Aim of the exercise -
Put each line of the records below into a JSON list of strings, one string per line, and skip any blank lines.

Records from a data source:

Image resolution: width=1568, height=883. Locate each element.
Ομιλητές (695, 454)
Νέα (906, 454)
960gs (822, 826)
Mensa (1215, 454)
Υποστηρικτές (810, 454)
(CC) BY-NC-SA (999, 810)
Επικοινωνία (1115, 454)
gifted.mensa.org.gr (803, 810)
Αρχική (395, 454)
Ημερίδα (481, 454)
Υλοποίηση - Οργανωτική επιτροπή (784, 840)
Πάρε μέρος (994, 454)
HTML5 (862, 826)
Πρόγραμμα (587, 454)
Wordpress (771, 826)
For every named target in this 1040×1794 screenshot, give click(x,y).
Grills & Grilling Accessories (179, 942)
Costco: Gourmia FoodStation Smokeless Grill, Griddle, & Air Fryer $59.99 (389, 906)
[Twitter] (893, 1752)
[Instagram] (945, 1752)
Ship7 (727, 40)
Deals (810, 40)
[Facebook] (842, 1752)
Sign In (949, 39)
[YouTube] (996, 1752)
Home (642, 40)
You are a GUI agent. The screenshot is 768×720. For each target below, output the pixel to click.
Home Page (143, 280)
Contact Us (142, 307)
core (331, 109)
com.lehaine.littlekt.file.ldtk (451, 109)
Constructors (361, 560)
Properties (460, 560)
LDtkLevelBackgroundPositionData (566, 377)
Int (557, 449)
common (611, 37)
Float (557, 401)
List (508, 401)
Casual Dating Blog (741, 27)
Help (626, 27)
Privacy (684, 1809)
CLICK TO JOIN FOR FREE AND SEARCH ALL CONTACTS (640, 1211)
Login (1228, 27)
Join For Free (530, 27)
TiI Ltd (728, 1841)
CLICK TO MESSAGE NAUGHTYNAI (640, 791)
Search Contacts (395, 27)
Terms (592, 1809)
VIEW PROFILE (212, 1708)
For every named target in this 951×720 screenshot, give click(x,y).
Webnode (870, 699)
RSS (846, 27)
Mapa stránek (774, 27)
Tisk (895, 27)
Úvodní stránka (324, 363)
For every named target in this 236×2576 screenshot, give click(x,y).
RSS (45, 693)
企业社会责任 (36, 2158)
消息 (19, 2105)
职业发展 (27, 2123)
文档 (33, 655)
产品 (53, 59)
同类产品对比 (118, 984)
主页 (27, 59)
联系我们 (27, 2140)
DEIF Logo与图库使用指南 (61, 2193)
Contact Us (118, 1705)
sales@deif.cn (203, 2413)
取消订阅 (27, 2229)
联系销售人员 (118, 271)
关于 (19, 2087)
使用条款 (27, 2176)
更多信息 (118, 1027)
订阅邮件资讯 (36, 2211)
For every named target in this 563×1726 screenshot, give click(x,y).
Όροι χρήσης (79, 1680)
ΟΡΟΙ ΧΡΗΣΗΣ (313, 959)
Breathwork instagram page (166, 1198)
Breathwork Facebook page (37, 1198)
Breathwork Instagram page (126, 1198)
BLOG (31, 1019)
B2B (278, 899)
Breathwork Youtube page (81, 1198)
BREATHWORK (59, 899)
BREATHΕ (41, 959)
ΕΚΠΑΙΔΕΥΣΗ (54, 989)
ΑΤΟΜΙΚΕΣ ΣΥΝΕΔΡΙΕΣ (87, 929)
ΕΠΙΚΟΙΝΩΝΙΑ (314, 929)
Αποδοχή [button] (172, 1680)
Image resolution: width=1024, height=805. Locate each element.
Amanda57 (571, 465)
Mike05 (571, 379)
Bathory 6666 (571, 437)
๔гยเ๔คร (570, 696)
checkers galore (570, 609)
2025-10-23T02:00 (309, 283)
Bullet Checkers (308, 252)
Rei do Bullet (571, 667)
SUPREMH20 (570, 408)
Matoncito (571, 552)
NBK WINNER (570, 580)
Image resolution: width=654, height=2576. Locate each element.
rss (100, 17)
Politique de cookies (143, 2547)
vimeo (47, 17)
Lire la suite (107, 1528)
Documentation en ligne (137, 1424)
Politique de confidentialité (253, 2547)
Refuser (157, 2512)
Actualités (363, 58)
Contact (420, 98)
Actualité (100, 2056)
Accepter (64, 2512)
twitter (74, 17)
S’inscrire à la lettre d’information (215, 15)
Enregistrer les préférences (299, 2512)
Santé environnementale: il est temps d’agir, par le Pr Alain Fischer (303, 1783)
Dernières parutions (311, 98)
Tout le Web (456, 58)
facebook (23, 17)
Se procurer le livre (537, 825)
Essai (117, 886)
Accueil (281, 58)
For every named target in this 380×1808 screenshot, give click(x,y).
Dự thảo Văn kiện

Written answer -
[
  "Image resolution: width=1568, height=883. Locate each element.",
  "Ομιλητές (695, 454)",
  "Νέα (906, 454)",
  "960gs (822, 826)",
  "Mensa (1215, 454)",
  "Υποστηρικτές (810, 454)",
  "(CC) BY-NC-SA (999, 810)",
  "Επικοινωνία (1115, 454)",
  "gifted.mensa.org.gr (803, 810)",
  "Αρχική (395, 454)",
  "Ημερίδα (481, 454)",
  "Υλοποίηση - Οργανωτική επιτροπή (784, 840)",
  "Πάρε μέρος (994, 454)",
  "HTML5 (862, 826)",
  "Πρόγραμμα (587, 454)",
  "Wordpress (771, 826)",
  "For every named target in this 1040×1794 screenshot, give click(x,y).",
  "Grills & Grilling Accessories (179, 942)",
  "Costco: Gourmia FoodStation Smokeless Grill, Griddle, & Air Fryer $59.99 (389, 906)",
  "[Twitter] (893, 1752)",
  "[Instagram] (945, 1752)",
  "Ship7 (727, 40)",
  "Deals (810, 40)",
  "[Facebook] (842, 1752)",
  "Sign In (949, 39)",
  "[YouTube] (996, 1752)",
  "Home (642, 40)",
  "You are a GUI agent. The screenshot is 768×720. For each target below, output the pixel to click.",
  "Home Page (143, 280)",
  "Contact Us (142, 307)",
  "core (331, 109)",
  "com.lehaine.littlekt.file.ldtk (451, 109)",
  "Constructors (361, 560)",
  "Properties (460, 560)",
  "LDtkLevelBackgroundPositionData (566, 377)",
  "Int (557, 449)",
  "common (611, 37)",
  "Float (557, 401)",
  "List (508, 401)",
  "Casual Dating Blog (741, 27)",
  "Help (626, 27)",
  "Privacy (684, 1809)",
  "CLICK TO JOIN FOR FREE AND SEARCH ALL CONTACTS (640, 1211)",
  "Login (1228, 27)",
  "Join For Free (530, 27)",
  "TiI Ltd (728, 1841)",
  "CLICK TO MESSAGE NAUGHTYNAI (640, 791)",
  "Search Contacts (395, 27)",
  "Terms (592, 1809)",
  "VIEW PROFILE (212, 1708)",
  "For every named target in this 951×720 screenshot, give click(x,y).",
  "Webnode (870, 699)",
  "RSS (846, 27)",
  "Mapa stránek (774, 27)",
  "Tisk (895, 27)",
  "Úvodní stránka (324, 363)",
  "For every named target in this 236×2576 screenshot, give click(x,y).",
  "RSS (45, 693)",
  "企业社会责任 (36, 2158)",
  "消息 (19, 2105)",
  "职业发展 (27, 2123)",
  "文档 (33, 655)",
  "产品 (53, 59)",
  "同类产品对比 (118, 984)",
  "主页 (27, 59)",
  "联系我们 (27, 2140)",
  "DEIF Logo与图库使用指南 (61, 2193)",
  "Contact Us (118, 1705)",
  "sales@deif.cn (203, 2413)",
  "取消订阅 (27, 2229)",
  "联系销售人员 (118, 271)",
  "关于 (19, 2087)",
  "使用条款 (27, 2176)",
  "更多信息 (118, 1027)",
  "订阅邮件资讯 (36, 2211)",
  "For every named target in this 563×1726 screenshot, give click(x,y).",
  "Όροι χρήσης (79, 1680)",
  "ΟΡΟΙ ΧΡΗΣΗΣ (313, 959)",
  "Breathwork instagram page (166, 1198)",
  "Breathwork Facebook page (37, 1198)",
  "Breathwork Instagram page (126, 1198)",
  "BLOG (31, 1019)",
  "B2B (278, 899)",
  "Breathwork Youtube page (81, 1198)",
  "BREATHWORK (59, 899)",
  "BREATHΕ (41, 959)",
  "ΕΚΠΑΙΔΕΥΣΗ (54, 989)",
  "ΑΤΟΜΙΚΕΣ ΣΥΝΕΔΡΙΕΣ (87, 929)",
  "ΕΠΙΚΟΙΝΩΝΙΑ (314, 929)",
  "Αποδοχή [button] (172, 1680)",
  "Image resolution: width=1024, height=805. Locate each element.",
  "Amanda57 (571, 465)",
  "Mike05 (571, 379)",
  "Bathory 6666 (571, 437)",
  "๔гยเ๔คร (570, 696)",
  "checkers galore (570, 609)",
  "2025-10-23T02:00 (309, 283)",
  "Bullet Checkers (308, 252)",
  "Rei do Bullet (571, 667)",
  "SUPREMH20 (570, 408)",
  "Matoncito (571, 552)",
  "NBK WINNER (570, 580)",
  "Image resolution: width=654, height=2576. Locate each element.",
  "rss (100, 17)",
  "Politique de cookies (143, 2547)",
  "vimeo (47, 17)",
  "Lire la suite (107, 1528)",
  "Documentation en ligne (137, 1424)",
  "Politique de confidentialité (253, 2547)",
  "Refuser (157, 2512)",
  "Actualités (363, 58)",
  "Contact (420, 98)",
  "Actualité (100, 2056)",
  "Accepter (64, 2512)",
  "twitter (74, 17)",
  "S’inscrire à la lettre d’information (215, 15)",
  "Enregistrer les préférences (299, 2512)",
  "Santé environnementale: il est temps d’agir, par le Pr Alain Fischer (303, 1783)",
  "Dernières parutions (311, 98)",
  "Tout le Web (456, 58)",
  "facebook (23, 17)",
  "Se procurer le livre (537, 825)",
  "Essai (117, 886)",
  "Accueil (281, 58)",
  "For every named target in this 380×1808 screenshot, give click(x,y).",
  "Dự thảo Văn kiện"
]